During the next 2 years, we proceeded into married life like a good couple. We got our first house, my husband had back surgery, and the number of times we had sex in a year diminished to 5 or so. This is where the fucked-up part comes in.
Now, The Son’s brother had had a friend who we would hang out with occasionally (we will call him the Redhead).In the back of my mind, there had always been something about the Redhead that was electrifying, and he was truly nice, that being the reason I (being a good friend)set him up with my bestie, which ended up with her screaming at me drunkenly after I had had a passionate makeout session with him (also drunken). Anyhoo, after that Me and Bestie made up and the Redhead was never heard from again.
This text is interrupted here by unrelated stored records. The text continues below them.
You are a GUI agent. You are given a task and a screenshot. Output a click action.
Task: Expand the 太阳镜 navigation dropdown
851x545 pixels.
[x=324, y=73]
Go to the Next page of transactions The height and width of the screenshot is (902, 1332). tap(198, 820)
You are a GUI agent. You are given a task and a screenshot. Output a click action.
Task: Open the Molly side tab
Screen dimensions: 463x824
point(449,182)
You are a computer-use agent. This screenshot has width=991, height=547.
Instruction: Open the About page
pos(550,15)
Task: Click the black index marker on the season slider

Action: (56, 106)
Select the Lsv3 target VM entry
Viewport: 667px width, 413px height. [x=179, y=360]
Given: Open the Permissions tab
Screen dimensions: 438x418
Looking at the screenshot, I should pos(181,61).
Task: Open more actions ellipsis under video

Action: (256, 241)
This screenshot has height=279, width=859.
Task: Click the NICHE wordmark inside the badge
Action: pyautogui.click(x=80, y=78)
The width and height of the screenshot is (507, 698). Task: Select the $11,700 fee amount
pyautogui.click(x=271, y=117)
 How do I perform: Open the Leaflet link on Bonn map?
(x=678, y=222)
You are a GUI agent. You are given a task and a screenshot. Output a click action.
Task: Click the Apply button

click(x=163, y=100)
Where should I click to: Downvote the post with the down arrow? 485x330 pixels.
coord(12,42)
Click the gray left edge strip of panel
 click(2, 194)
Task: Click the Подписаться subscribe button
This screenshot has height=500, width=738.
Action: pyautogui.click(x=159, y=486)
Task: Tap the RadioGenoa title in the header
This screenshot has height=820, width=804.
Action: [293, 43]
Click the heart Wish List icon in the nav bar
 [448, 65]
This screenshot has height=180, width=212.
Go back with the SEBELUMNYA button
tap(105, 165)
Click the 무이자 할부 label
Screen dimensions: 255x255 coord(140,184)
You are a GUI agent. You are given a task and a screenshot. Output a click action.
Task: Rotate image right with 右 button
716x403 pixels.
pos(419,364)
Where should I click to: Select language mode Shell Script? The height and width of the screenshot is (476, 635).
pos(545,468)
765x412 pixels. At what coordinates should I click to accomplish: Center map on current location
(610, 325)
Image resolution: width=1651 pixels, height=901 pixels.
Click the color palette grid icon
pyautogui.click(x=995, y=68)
Back to the marriage. After 2 yrs of marriage and 9 months without sex or feeling wanted, you can imagine the horniness that had come over me. At the time, I was just learning the mechanics of Facebook, and to my surprise, there was a friendship request from the Redhead! Well, hello there! We began chatting one night when I was left home alone (which happened ALOT) and had a nice conversation about love and sex. Sex is not love, and at the time, the phrase “making love” confounded me. I mentioned the lackage of boomboom going on in my life and that passionate makeout session came to my mind, making me wonder what MORE than that would be like. He became my Fuck Buddy, which worked out very well for both of us, since I was married and he was too lazy to go get a girlfriend. Now you may be thinking, “what a cheating whore,” but the love I had for my husband was pure and everything was right with us except the sex.(or lack thereof.)So don’t judge me. After a few months of messin’ around, I decided it was shitty of me to do that to my husband, so I left him. I realized that I wasn’t happy with him, OR myself with him, and nothing was ever going to change.My hubby really and truly loved me because after he found out about the cheating, he still wanted me to come home. I didn’t choose sex over love. My Redheaded Fuck Buddy gave me a place to stay while I looked for a new home, and I realized I really truly liked him. He was willing to remain my Fuck Buddy and let me galavant around with whomever I chose, but I was never really into one-night stands. We became official when he sent me a text: “I want you to only cling to me.” And that is how I got my Rockstar. Things aren’t perfect and sometimes Love is fucked up, but I do not regret the things I have done, and I will always do whatever I do for Love.